Poland, Hungary, Slovakia and the Czech Republic, known as the Visegrad Group, said in a statement they would reject any British demand to change EU laws that would mean discrimination against their citizens or limit their freedom of movement.
For many Europeans born east of the Iron Curtain, that freedom is a touchstone of their post-Cold War liberation.
Cameron presented his four-year proposal, but made clear that he was open to other ways to better control immigration to Britain. “Are we going to find the flexibility to address the concerns of the UK and work together to fix this?” he asked.
An EU diplomat said Cameron had earlier sat in silence for more than three hours while other EU leaders debated how to deal with a wave of migrants that has divided European governments. Britain has refused to take in any from Europe.
Drawing the European Union’s focus to a small part of Britain’s welfare system has raised eyebrows among some leaders who are trying to hammer out a deal to house hundreds of thousands of refugees and respond to a war in Syria.
But EU officials said most were keen to help Cameron return to Britain with a message that he is succeeding in the talks.
“There’s a certain orchestration to make sure that tonight things work out well for David Cameron, to make it look as that he is winning, because no one wants a Brexit,” a senior official close to the talks said.
Despite the goodwill, the difficulties of securing any agreement on welfare looked a way off.
German Chancellor Angela Merkel said on arrival that she wanted an open discussion, but “at the same time do not want to limit the basic liberties, non-discrimination, free movement, of the European Union”.
French President Francois Hollande agreed, saying it would “not be acceptable to revise the very foundations of European commitments”, while a source close to the talks put it bluntly: “There’s going to have to be a lot of creative thinking.”
Some governments, notably euro zone powerhouse Germany, are also wary of Cameron’s demand for Britain to have safeguards from any move by the 19 countries that share the euro currency to impose rules by majority vote on London’s financial center.
They are also reluctant to formally acknowledge that the EU is a multi-currency union, even though Britain and Denmark opted out of the euro and seven other countries have yet to adopt it.
Cameron has been touring capitals to drum up support for demands that he says will help convince people to stay in the bloc. The senior government source said he had held several bilateral talks before the dinner.

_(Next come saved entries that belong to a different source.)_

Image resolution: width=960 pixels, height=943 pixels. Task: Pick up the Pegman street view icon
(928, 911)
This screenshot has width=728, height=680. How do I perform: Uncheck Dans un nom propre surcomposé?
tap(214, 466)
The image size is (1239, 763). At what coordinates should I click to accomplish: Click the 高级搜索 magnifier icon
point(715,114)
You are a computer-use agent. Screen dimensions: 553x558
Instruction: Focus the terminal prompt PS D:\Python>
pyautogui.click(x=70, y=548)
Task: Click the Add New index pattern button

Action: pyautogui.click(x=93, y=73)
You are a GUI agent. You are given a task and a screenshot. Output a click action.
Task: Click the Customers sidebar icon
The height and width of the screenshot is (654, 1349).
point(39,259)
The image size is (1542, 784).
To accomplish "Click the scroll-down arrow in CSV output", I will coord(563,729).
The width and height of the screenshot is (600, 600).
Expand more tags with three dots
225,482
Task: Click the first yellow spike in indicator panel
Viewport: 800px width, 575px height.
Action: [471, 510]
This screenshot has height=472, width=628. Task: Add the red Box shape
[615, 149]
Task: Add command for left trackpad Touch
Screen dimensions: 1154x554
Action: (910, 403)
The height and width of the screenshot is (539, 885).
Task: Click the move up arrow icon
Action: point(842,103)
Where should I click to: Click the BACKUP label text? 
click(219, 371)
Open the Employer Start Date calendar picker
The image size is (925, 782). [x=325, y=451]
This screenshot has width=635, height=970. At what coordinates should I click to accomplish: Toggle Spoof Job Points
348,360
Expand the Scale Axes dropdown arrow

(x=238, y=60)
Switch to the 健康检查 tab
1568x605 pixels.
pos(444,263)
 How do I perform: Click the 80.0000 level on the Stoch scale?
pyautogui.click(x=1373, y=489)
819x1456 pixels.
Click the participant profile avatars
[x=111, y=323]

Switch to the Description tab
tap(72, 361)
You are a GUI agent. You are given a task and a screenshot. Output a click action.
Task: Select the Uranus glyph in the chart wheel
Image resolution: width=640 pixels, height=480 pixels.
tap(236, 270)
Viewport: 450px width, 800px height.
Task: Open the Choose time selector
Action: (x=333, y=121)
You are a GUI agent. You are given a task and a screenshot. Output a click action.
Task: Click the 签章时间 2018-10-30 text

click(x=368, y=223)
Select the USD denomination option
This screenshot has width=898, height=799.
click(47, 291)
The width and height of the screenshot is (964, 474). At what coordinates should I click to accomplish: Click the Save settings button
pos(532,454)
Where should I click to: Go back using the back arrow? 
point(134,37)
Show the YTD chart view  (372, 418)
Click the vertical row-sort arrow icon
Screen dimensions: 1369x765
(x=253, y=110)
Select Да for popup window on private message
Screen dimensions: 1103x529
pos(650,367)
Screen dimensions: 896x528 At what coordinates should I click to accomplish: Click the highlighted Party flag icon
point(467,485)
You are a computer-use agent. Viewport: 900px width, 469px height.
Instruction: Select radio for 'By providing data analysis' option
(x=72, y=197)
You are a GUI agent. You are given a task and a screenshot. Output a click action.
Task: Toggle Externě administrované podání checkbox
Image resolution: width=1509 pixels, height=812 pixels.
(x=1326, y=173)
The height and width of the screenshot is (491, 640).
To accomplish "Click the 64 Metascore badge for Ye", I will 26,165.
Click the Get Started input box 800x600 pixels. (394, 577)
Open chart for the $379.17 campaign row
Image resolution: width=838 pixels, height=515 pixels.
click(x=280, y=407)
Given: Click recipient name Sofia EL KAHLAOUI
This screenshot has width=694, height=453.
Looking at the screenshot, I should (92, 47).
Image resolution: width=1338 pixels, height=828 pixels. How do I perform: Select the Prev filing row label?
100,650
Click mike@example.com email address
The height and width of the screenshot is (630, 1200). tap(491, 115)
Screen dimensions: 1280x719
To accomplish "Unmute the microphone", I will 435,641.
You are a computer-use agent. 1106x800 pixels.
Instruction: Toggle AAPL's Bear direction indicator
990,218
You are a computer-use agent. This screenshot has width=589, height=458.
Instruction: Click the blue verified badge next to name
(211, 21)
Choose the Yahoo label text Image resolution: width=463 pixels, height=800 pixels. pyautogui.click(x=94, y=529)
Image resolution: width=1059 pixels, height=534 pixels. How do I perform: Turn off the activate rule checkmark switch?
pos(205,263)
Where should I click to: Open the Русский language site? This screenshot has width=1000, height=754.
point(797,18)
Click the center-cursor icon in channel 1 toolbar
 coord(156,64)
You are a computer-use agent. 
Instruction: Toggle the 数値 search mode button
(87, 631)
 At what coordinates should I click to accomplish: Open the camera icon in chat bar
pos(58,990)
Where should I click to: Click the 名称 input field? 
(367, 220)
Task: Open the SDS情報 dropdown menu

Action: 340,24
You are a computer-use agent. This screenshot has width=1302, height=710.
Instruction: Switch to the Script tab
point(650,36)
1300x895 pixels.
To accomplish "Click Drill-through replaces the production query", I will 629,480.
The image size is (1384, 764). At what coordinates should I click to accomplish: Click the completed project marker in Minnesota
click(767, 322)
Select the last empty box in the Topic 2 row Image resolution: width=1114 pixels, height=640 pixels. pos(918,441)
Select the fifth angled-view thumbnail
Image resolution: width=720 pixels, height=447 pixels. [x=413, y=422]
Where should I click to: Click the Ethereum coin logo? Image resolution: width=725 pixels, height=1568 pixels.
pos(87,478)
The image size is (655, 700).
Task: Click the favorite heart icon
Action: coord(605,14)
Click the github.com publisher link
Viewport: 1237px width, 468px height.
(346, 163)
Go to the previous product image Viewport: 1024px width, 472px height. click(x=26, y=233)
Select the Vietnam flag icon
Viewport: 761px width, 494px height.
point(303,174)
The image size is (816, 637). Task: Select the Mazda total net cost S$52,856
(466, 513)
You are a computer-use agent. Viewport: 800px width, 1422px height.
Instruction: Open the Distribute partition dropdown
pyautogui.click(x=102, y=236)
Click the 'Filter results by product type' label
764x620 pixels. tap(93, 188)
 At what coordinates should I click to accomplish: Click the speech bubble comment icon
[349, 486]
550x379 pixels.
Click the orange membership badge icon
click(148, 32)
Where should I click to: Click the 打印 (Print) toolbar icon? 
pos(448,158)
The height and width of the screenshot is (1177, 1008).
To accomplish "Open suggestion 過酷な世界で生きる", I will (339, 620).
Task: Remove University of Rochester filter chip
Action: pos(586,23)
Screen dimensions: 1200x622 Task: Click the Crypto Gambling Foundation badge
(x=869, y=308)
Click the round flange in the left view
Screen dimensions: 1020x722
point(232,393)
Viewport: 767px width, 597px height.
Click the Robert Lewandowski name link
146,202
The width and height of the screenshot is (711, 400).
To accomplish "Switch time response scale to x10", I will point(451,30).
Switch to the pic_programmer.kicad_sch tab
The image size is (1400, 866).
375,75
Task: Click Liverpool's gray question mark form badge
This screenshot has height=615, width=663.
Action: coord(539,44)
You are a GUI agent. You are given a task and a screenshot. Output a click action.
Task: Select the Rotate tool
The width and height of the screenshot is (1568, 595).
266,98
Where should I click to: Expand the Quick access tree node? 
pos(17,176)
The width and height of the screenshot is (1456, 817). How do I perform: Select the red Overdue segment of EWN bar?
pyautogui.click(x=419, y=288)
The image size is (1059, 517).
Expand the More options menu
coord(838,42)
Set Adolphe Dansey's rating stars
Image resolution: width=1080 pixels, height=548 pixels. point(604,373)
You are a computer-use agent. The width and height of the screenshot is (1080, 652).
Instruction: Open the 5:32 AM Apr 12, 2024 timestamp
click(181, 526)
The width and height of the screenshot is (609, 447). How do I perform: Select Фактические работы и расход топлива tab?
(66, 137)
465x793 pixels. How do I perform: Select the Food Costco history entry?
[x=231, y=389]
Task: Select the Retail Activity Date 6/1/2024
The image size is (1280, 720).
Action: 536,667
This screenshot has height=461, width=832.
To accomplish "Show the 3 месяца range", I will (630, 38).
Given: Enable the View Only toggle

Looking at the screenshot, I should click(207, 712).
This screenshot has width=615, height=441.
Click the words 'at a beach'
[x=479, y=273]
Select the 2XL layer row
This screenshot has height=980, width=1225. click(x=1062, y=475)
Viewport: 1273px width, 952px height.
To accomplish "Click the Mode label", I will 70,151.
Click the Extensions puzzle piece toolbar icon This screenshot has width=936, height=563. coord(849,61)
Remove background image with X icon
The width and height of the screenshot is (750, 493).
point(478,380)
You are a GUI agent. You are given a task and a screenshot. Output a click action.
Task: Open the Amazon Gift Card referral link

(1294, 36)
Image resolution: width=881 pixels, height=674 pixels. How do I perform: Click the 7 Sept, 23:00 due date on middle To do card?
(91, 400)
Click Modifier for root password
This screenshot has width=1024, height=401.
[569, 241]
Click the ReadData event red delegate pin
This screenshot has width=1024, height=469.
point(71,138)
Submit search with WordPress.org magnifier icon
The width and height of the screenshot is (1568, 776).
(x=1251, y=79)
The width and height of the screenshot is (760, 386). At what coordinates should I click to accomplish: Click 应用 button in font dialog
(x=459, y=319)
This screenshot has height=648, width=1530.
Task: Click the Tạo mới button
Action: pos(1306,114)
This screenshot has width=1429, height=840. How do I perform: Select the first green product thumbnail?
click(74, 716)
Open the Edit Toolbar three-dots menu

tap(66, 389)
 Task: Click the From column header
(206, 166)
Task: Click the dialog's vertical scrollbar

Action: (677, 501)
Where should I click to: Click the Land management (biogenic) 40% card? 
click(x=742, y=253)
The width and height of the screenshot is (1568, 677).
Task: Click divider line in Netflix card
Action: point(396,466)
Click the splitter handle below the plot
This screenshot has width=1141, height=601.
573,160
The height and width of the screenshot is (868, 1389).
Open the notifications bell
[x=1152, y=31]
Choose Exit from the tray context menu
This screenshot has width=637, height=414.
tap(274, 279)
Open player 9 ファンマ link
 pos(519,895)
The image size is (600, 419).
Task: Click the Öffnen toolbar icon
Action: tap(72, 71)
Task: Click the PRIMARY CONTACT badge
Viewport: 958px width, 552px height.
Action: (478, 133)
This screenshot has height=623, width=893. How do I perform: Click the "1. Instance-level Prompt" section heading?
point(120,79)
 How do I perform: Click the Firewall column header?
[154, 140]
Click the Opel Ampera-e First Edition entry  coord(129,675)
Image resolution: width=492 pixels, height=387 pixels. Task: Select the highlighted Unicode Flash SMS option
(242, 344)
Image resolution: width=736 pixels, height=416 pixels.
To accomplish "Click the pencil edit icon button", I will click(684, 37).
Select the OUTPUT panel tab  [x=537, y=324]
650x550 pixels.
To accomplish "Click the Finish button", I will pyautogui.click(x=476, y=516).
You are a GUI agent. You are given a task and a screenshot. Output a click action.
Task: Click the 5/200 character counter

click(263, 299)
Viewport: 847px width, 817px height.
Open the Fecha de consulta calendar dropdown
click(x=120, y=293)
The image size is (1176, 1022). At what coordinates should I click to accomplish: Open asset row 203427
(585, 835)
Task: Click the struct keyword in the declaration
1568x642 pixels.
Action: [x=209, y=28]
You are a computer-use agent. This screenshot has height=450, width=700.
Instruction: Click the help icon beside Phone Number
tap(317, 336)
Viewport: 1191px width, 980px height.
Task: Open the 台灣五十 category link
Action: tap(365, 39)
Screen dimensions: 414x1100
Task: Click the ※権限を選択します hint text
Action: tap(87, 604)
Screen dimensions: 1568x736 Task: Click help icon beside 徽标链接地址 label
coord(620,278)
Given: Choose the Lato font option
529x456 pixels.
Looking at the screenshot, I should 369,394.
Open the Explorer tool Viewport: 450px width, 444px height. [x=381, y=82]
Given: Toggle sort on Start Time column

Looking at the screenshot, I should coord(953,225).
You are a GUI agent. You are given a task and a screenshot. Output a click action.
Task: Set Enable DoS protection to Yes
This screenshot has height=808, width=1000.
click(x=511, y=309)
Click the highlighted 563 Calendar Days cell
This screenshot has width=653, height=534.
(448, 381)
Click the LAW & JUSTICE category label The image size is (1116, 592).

The British government hoped the dinner would signal a political will to accelerate technical talks on how London’s demands can be made watertight in EU law. An agreement early next year could give Cameron time to stage the referendum in June, seen by some analysts as a good time before summer.
That is when migrants fleeing conflict and poverty in Africa and the Middle East may start making the treacherous journey to Europe, images that have fueled fears about rising immigration in Britain — even though Britain is not part of Europe’s open-border Schengen zone, through which migrants have been moving.